Re: BUG: libkcapi tests trigger sleep-in-atomic bug in VMX code (ppc64)

Christophe LEROY <christophe.leroy@xxxxxx> · Tue, 21 Aug 2018 17:03:50 +0200

Le 21/08/2018 à 16:38, Ondrej Mosnáček a écrit :
ut 21. 8. 2018 o 16:18 Stephan Mueller <smueller@xxxxxxxxxx> napísal(a):
Am Dienstag, 21. August 2018, 14:48:11 CEST schrieb Ondrej Mosnáček:

Hi Ondrej, Marcelo,

(+Marcelo)

Looking at crypto/algif_skcipher.c, I can see that skcipher_recvmsg()
holds the socket lock the whole time and yet passes
CRYPTO_TFM_REQ_MAY_SLEEP to the cipher implementation. Isn't that
wrong?

I think you are referring to lock_sock(sk)?
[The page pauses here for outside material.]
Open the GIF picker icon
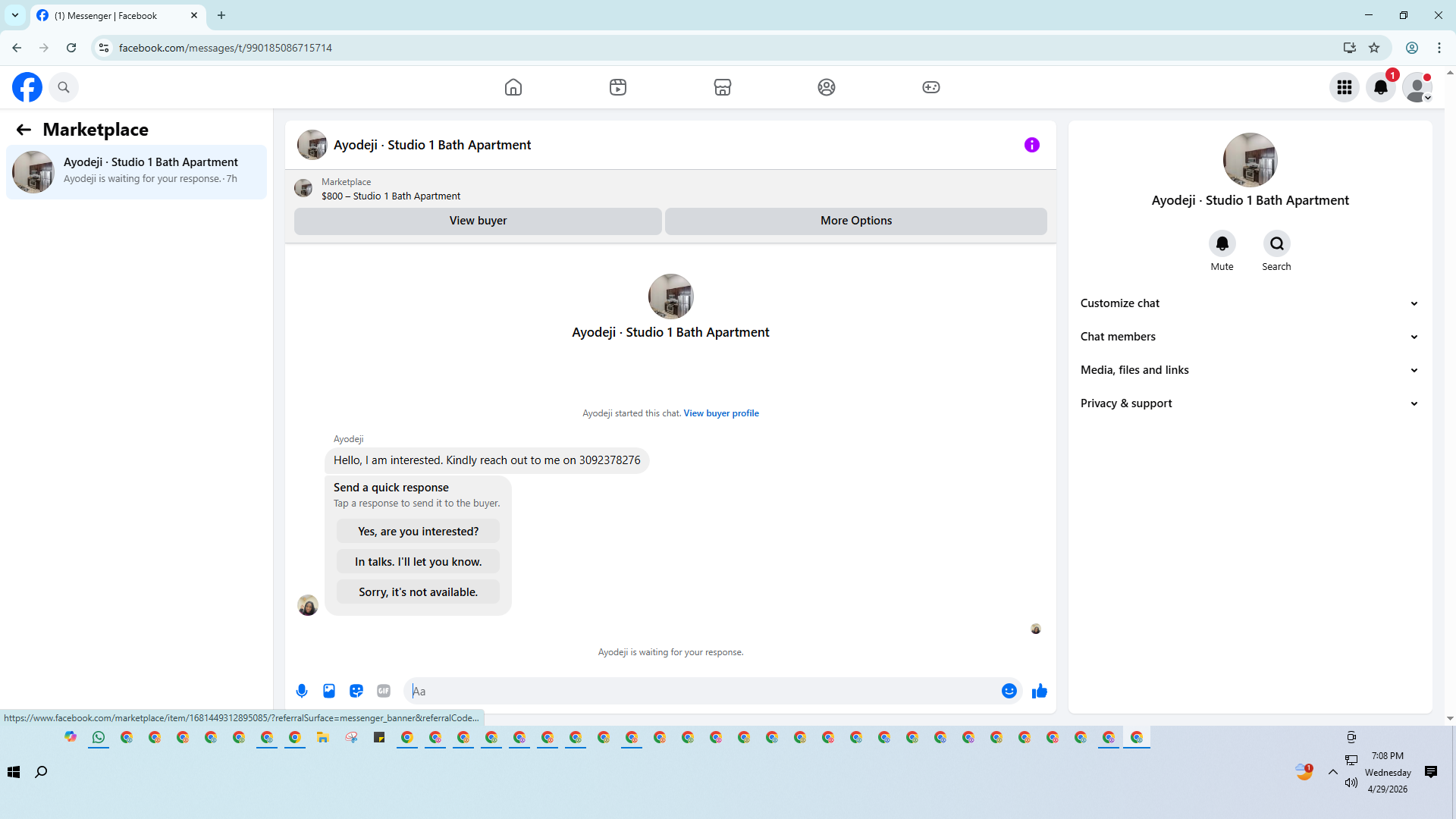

If so, this should not be the culprit: the socket lock is in essence a mutex-
like operation with its own wait queue that it allowed to sleep. In
lock_sock_nested that is called by lock_sock it even has the call of
might_sleep which indicates that the caller may be put to sleep.

Looking into the code (without too much debugging) I see in the function
p8_aes_cbc_encrypt that is part of the stack trace the call to
preempt_disable() which starts an atomic context. The preempt_enable() is
invoked after the walk operation.

The preempt_disable increases the preempt_count. That counter is used by
in_atomic() to check whether we are in atomic context.

The issue is that blkcipher_walk_done may call crypto_yield() which then
invokes cond_resched if the implementation is allowed to sleep.

Indeed, you're right, the issue is actually in the vmx_crypto code. I
remember having looked at the 'ctr(aes)' implementation in there a few
days ago (I think I was trying to debug this very issue, but for some
reason I only looked at ctr(aes)...) and I didn't find any bug, so
that's why I jumped to suspecting the algif_skcipher code... I should
have double-checked :)

It turns out the 'cbc(aes)' (and actually also 'xts(aes)')
implementation is coded a bit differently and they both *do* contain
the sleep-in-atomic bug. I will try to fix them according to the
correct CTR implementation and send a patch.

CC: linuxppc-dev@xxxxxxxxxxxxxxxx <linuxppc-dev@xxxxxxxxxxxxxxxx>

Thanks,
Ondrej

@Marcelo: shouldn't be the sleep flag be cleared when entering the
preempt_disable section?

Ciao
Stephan